Write out exactly the line containing "The image size is (1308, 924)." along with each line that follows it in the records below, and no others.

(Stored data entries)

━━━

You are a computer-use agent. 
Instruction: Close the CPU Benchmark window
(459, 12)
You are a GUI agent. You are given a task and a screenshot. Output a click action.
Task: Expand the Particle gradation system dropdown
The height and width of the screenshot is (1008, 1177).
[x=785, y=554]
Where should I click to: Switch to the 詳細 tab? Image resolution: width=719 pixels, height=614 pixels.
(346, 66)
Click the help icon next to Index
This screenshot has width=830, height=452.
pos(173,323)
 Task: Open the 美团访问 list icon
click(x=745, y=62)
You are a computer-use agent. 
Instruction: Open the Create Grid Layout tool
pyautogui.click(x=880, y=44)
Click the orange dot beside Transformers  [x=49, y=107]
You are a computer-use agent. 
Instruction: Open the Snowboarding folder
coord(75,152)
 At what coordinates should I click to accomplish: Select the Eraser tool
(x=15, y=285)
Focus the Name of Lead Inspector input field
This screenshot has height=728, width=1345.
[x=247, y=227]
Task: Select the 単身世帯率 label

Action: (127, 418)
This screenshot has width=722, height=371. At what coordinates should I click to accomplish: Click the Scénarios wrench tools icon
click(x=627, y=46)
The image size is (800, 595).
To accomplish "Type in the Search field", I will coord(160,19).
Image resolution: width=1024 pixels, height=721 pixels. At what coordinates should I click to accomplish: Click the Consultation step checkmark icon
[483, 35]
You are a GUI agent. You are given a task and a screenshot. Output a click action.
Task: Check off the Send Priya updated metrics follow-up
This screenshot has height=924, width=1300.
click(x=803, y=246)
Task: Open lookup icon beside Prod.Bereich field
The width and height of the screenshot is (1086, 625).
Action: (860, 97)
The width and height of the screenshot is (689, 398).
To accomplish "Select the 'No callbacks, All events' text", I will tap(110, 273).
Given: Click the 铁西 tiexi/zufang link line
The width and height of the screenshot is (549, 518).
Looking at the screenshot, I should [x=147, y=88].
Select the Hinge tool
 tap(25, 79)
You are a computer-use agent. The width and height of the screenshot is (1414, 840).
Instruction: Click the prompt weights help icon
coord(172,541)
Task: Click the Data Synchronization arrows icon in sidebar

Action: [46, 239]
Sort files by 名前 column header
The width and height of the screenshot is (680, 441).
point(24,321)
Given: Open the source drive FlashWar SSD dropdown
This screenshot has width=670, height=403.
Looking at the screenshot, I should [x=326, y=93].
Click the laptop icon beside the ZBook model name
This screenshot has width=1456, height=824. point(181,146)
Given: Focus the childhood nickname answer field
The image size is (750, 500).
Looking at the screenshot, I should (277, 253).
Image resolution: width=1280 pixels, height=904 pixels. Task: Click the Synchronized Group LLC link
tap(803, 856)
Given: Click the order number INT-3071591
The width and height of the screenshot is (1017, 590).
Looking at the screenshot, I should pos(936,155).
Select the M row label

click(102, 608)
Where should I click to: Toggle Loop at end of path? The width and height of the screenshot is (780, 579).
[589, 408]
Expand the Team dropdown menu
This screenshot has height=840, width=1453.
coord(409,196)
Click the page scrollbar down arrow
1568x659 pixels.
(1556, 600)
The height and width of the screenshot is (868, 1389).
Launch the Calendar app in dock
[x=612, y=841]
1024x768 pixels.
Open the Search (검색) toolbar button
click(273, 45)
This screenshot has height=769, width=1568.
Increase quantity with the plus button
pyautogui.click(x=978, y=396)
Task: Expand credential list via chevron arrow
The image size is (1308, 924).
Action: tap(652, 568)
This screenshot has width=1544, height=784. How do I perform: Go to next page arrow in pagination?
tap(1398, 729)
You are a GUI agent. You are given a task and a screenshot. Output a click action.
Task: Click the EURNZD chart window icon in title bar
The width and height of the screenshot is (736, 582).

━━━

RESPONSE BOX >>
The image size is (1308, 924).
Action: tap(652, 568)
This screenshot has width=1544, height=784. How do I perform: Go to next page arrow in pagination?
tap(1398, 729)
You are a GUI agent. You are given a task and a screenshot. Output a click action.
Task: Click the EURNZD chart window icon in title bar
The width and height of the screenshot is (736, 582).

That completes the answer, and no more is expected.